Por meio do Código Civil foi sepultada de uma vez por todas qualquer dúvida acerca da viabilidade da incorporação imobiliária destinada a venda de lotes no âmbito de um condomínio que se submeterá às regras e princípios previstos no Código Civil (art. 1331 a 1358-A, CC) e, no que couber, à lei 4591/64 que já impõe ao incorporador uma série de deveres prévios a serem observados para a aprovação e registro no cartório imobiliário do memorial de incorporação e a possibilidade de comercialização dos lotes de terrenos urbanos (v.g. arts. 31 e 32).
Pela via da lei 6766/79, a novel legislação incluiu parágrafo sétimo ao artigo 2º prescrevendo que “o lote poderá ser constituído sob a forma de imóvel autônomo ou de unidade imobiliária integrante de condomínio de lotes.”. Com isso, de modo muito explícito, a lei 13465, de 11 de julho de 2017 traz para o âmbito da lei de parcelamento do solo urbano toda a sua finalidade de salvaguardar, dentre outros, interesses pertinentes ao planejamento correto de ocupação da cidade, com a qualidade de vida dos seus habitantes e, é claro, a proteção ao vulnerável adquirente de lote, a quem também se aplicam, é de bom tom a lembrança, as regras e princípios do Código de Proteção e Defesa do Consumidor (art. 2º e 3º).

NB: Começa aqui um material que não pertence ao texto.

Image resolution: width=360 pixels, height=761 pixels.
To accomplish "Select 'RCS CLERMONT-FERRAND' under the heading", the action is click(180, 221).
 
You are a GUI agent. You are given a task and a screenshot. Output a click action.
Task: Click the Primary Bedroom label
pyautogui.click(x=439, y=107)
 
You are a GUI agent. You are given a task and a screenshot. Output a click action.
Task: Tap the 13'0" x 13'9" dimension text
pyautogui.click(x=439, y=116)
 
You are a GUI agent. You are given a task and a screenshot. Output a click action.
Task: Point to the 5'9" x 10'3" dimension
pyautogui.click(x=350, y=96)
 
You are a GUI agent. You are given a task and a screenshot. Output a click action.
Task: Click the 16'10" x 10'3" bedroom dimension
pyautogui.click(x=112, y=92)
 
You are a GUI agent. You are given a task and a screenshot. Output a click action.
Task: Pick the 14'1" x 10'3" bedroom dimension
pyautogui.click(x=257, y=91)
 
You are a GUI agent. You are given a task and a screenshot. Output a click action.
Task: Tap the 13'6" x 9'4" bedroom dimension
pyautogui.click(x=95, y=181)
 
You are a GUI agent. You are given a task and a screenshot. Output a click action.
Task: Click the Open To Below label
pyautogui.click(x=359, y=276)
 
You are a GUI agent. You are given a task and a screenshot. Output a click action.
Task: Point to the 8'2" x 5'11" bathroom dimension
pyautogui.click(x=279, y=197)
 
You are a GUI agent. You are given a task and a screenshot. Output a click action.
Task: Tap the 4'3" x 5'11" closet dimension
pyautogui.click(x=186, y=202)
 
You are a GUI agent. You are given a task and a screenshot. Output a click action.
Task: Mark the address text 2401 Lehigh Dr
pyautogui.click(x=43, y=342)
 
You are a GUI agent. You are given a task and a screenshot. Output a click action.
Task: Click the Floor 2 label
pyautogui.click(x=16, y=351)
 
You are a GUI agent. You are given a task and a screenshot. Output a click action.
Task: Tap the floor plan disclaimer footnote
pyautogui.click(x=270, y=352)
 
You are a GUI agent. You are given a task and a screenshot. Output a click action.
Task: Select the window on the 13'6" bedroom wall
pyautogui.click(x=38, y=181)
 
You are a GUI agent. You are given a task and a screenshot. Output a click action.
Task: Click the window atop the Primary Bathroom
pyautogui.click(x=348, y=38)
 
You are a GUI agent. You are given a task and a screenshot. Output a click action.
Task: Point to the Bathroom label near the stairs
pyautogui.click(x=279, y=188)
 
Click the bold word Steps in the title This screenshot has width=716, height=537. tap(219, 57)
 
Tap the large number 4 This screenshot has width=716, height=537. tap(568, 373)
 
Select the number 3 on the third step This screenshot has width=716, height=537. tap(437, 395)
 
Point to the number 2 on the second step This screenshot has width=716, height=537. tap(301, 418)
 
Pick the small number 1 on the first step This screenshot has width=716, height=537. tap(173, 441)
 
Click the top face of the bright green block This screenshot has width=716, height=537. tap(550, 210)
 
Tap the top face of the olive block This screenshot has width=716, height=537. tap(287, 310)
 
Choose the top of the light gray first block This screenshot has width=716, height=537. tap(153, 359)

Como exemplo da importância dessa extensão normativa do conceito de lote, podemos citar os parágrafos quarto e quinto do artigo 2º da lei 6766/79. O parágrafo quarto, pois preconiza que “considera-se lote o terreno servido de infra-estrutura básica cujas dimensões atendam aos índices urbanísticos definidos pelo plano diretor ou lei municipal para a zona em que se situe.” O quinto por estabelecer que “a infraestrutura básica dos parcelamentos é constituída pelos equipamentos urbanos de escoamento das águas pluviais, iluminação pública, esgotamento sanitário, abastecimento de água potável, energia elétrica pública e domiciliar e vias de circulação.”.
O fato é que o condomínio de lotes, em nada se diferencia das formas de estabelecimento de fracionamento da propriedade imóvel em que se possibilita, para o bom cumprimento da função social da propriedade, a convivência entre a propriedade condominial, perpétua e indivisível e as unidades autônomas que não terão por objeto mediato, obviamente, apartamentos, salas, casas, mas simplesmente o lote (art. 1331, §§ 1º e 2º, CC).
Enfim, ao incorporador competirá obrigações de infraestrutura do estabelecimento do condomínio como obrigação básica para disponibilizar os lotes de terreno à venda. Aos condôminos caberá, como lembra Chalhub[4], arcar com as despesas com limpeza, segurança, manutenção, vigilância e demais serviços no condomínio. Será a convenção como ato-regra que constitui o condomínio edilício o documento que ao lado da legislação definirá os direitos e deveres dos condôminos como só acontece em qualquer condomínio edilício. O condomínio de lotes, em suma, é um condomínio edilício sem edificação.